El silencio educativo se agranda. Saber si esconde intenciones o

El silencio educativo se agranda.
Saber si esconde intenciones o
despreocupación es siempre una
incógnita
De vez en cuando la educación asoma la cabeza en el comentario
político. Lo hace sin tono, más que nada para recordarnos olvidos o
fracasos de experiencias renovadoras, también alguna esperanza. Hace
un mes, se removió con los resultados del PISA in focus 2015, que
confirmaron leves avances con respecto a 2012 y más de un retroceso.
Después se hizo el silencio; a algunos nos preocupa. Ni siquiera se
habló suficientemente de los datos del Sistema Estatal de Indicadores
de Evaluación 2015. Todos sabemos que la educación es un proceso, que
como tal necesita recorrer varias fases, soportar algunos remiendos,
para alcanzar la meta, al menos divisarla al unísono. Hemos comenzado
el segundo trimestre del curso, tiempo adecuado para renovar
iniciativas que surgieron al calor del “fracaso educativo” y la
necesidad de pactar algo que renueve la educación.
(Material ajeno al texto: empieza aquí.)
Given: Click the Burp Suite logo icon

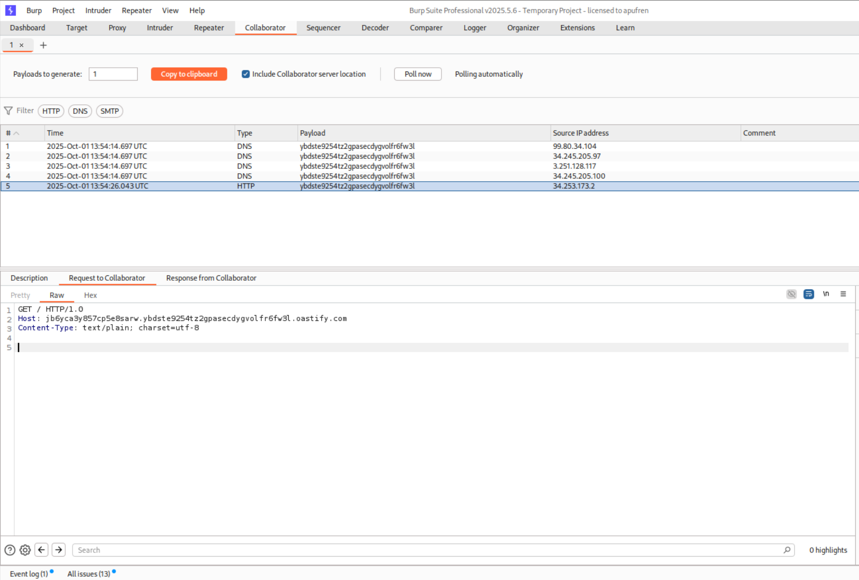Looking at the screenshot, I should 10,10.
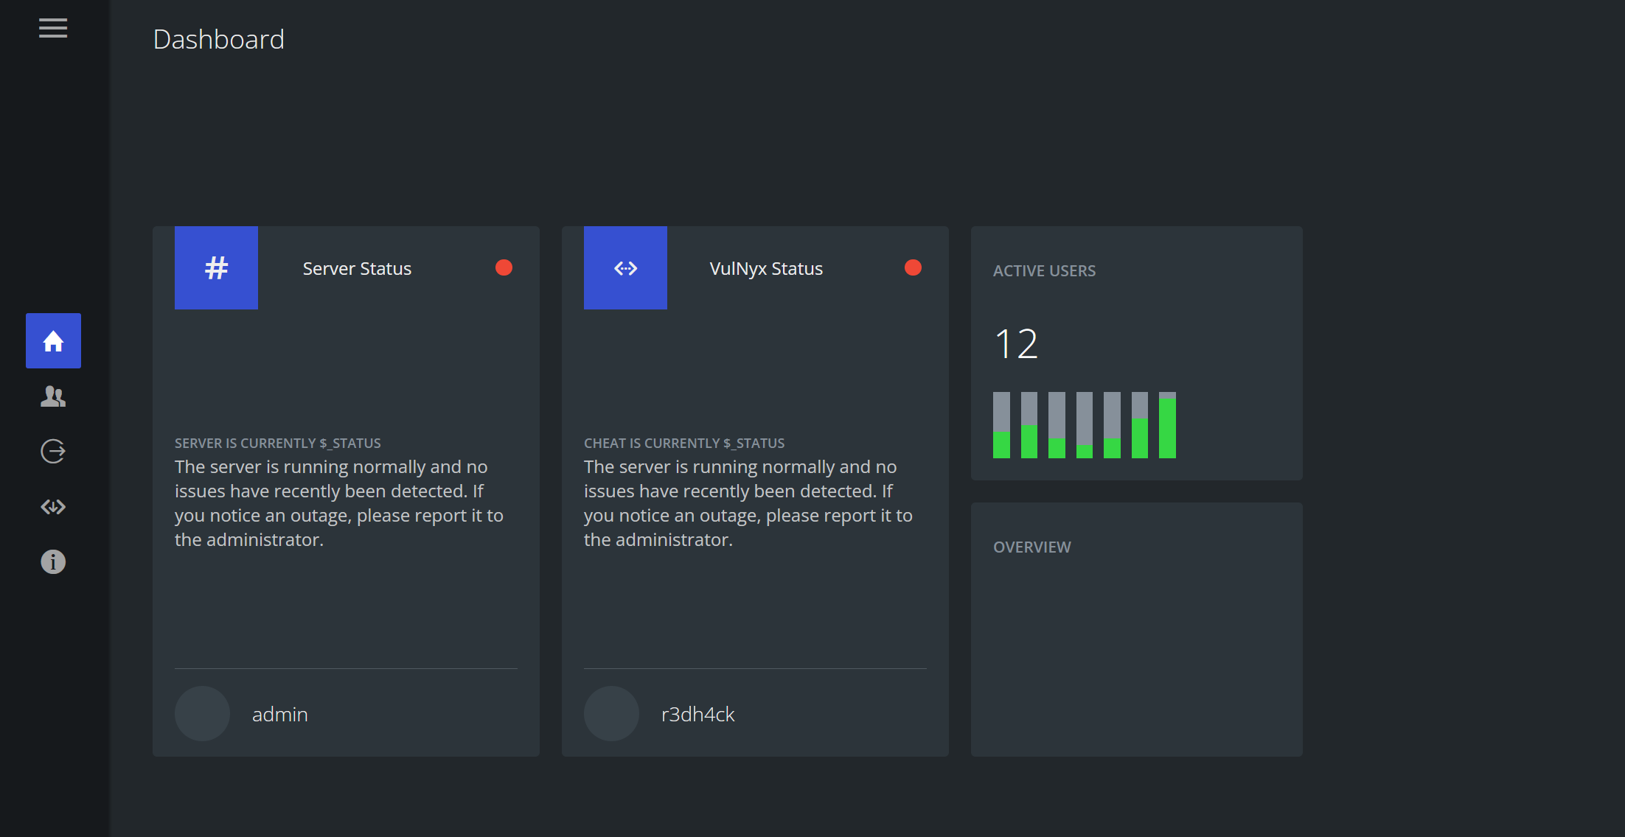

Es el momento de
proyectar lo que queda de curso para empezar el siguiente con otra
disposición, para que se consolide la educación que debemos presentar
a nuestros alumnos a partir de 2020, que es cuando nosotros tenemos la
meta de la legislatura marcada, cuando muchos pronostican que el mundo
debe hacer un examen de su rumbo hacia 2030. De momento, nuestros
parlamentarios, tanto en el Congreso como en Cortes Autonómicas, están
más ocupados en pelearse que en construir.